Monica Malta: Segundo dados da OMS, são registrados por dia no mundo mais de 1 milhão de casos de Infecções Sexualmente Transmissíveis (ISTs); isso corresponde a quase 360 milhões de novas infecções ao ano. Possuir uma IST como a sífilis ou gonorreia, por exemplo, aumenta consideravelmente o risco de se adquirir ou transmitir o HIV para parceiros(a) sexuais. Na gestação, a sífilis, leva a mais de 300 mil mortes fetais e neonatais ao ano no mundo.

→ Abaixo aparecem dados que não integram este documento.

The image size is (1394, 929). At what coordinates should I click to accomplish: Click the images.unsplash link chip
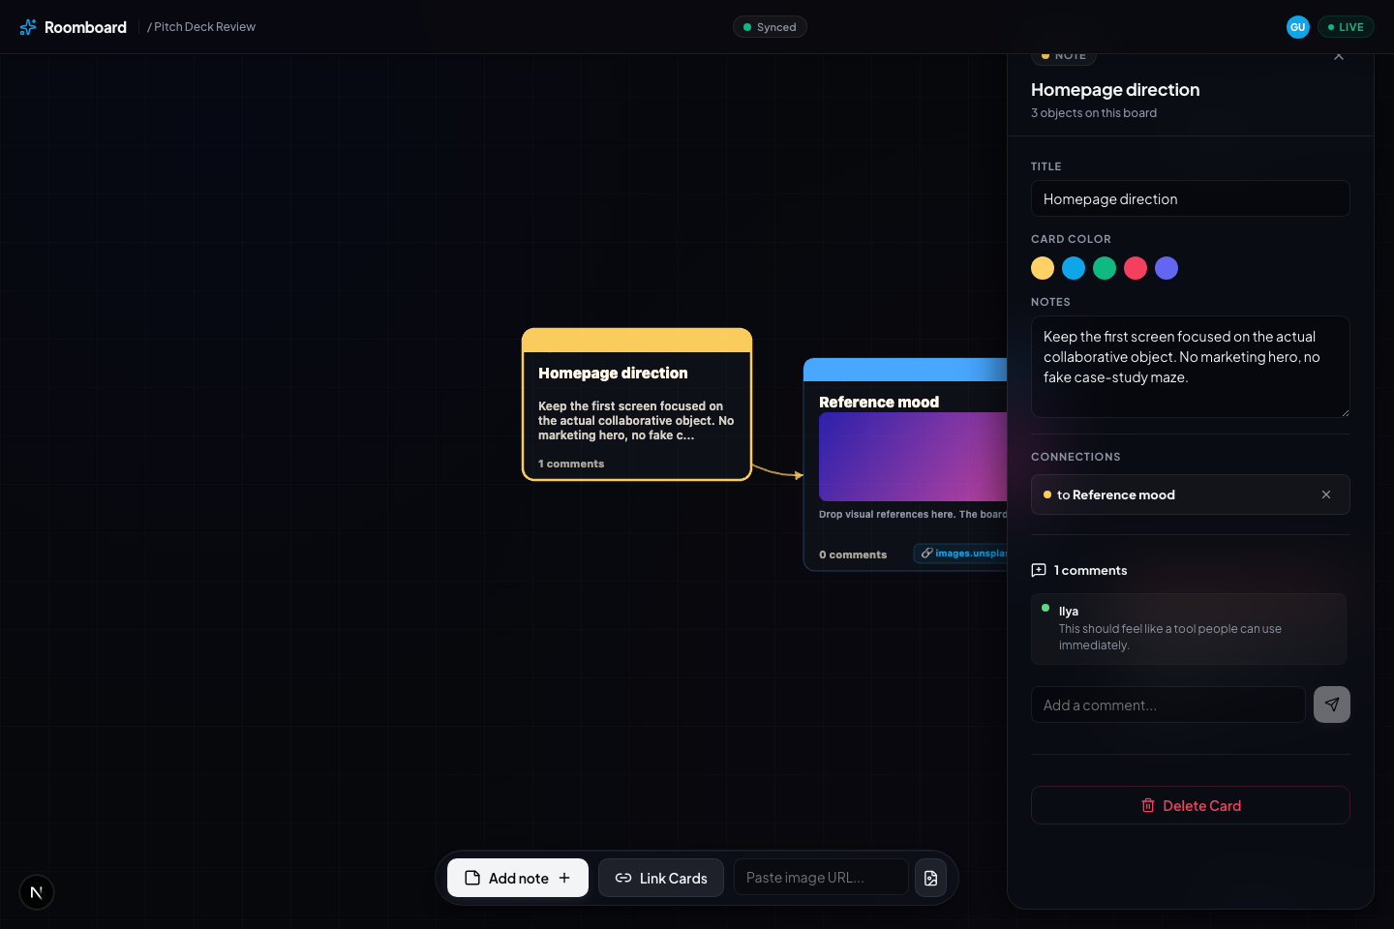click(x=960, y=554)
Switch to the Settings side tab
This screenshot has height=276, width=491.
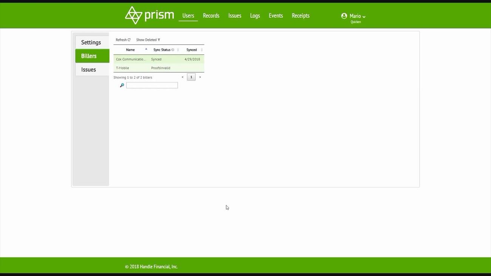(91, 42)

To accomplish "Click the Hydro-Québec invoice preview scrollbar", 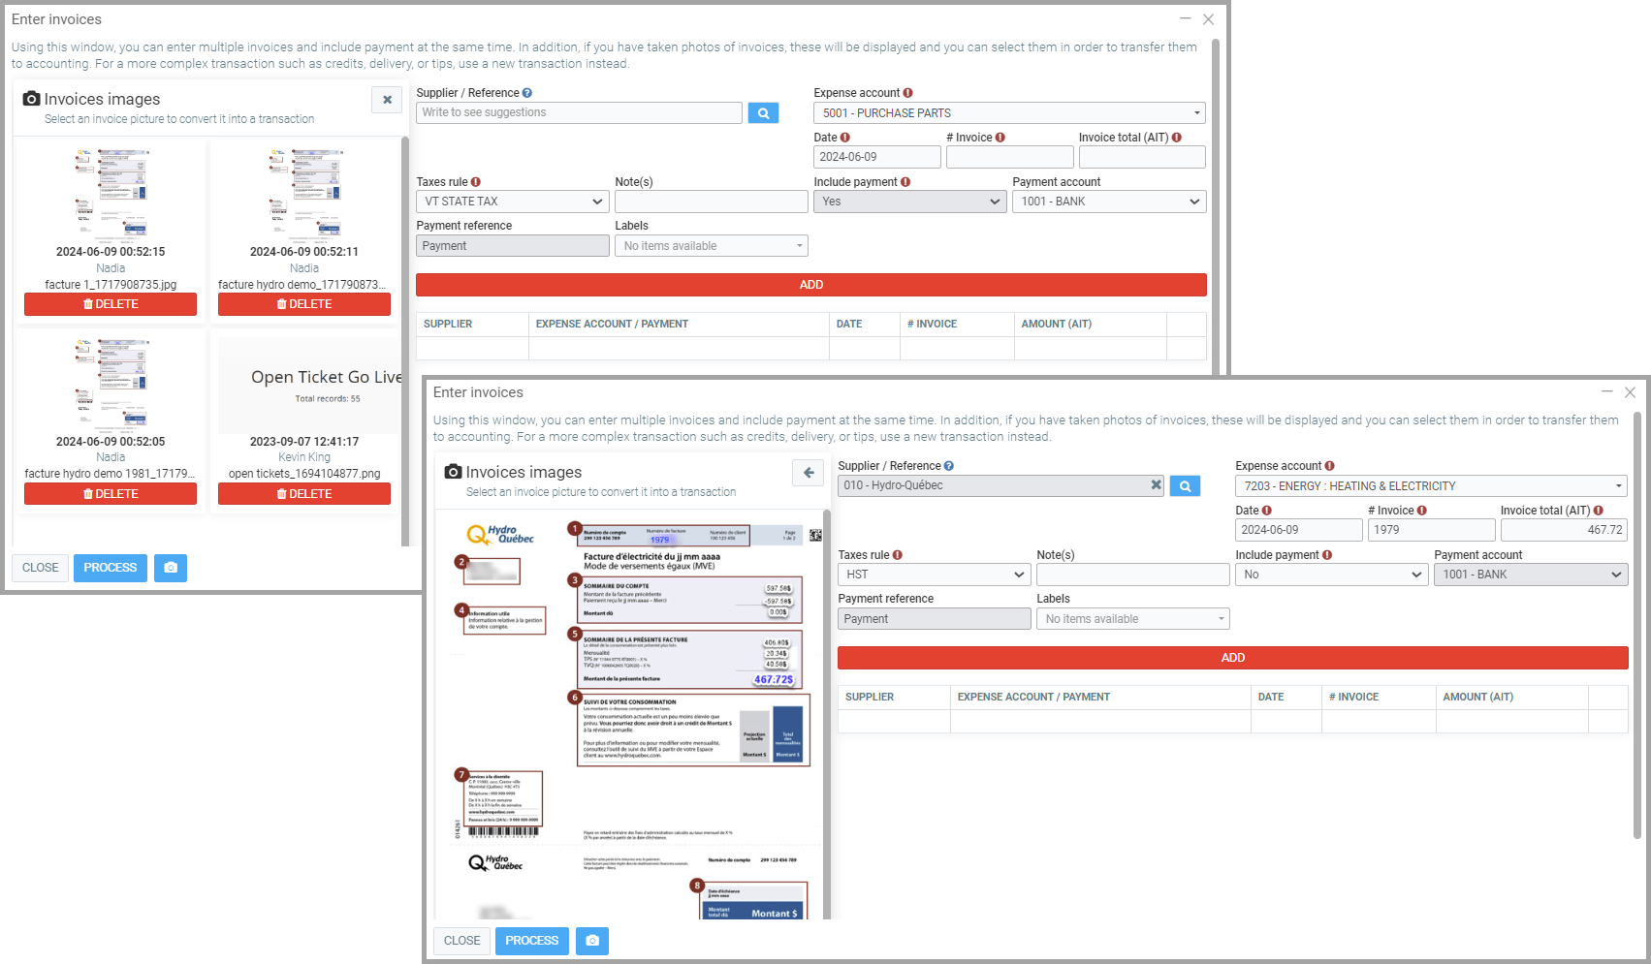I will click(827, 678).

No Brasil, em 2015, foram registrados quase 66 mil casos de sífilis, sendo aproximadamente 33.400 casos em gestantes e 19.200 casos de sífilis congênita. Esse é um problema sério, cuja resposta passa pela ampliação do acesso ao diagnóstico (inclusive com testes rápidos, uma estratégia muito importante do Mistério da Saúde), mas que não tenha como foco principal apenas a mulher gestante, mas toda a população, focando principalmente nos grupos mais vulneráveis. São necessárias ainda estratégias adicionais que garantam a disponibilização do tratamento, o fluxo adequado de reposição de estoque, a capacitação de profissionais de saúde e campanhas diversas.

Mas, além disso tudo, precisamos falar sim, e sempre, sobre preconceito e discriminação dentro do serviço de saúde e dentro do SUS, para que possamos reconhecer esses problemas e elaborar, junto aos grupos - mulheres profissionais do sexo, mulheres transexuais e travestis e a população LGBTQ em geral – que sofrem esses problemas, estratégias de respostas eficazes. Para se falar de Infecções Sexualmente Transmissíveis, temos que falar de sexo, de gênero, de formas mais seguras de obter prazer. Precisamos rever normatizações, políticas, lutar contra o estigma, capacitar e sensibilizar profissionais de saúde para evitar que os grupos mais vulneráveis continuem sendo excluídos das estratégias disponíveis no Sistema Único de Saúde.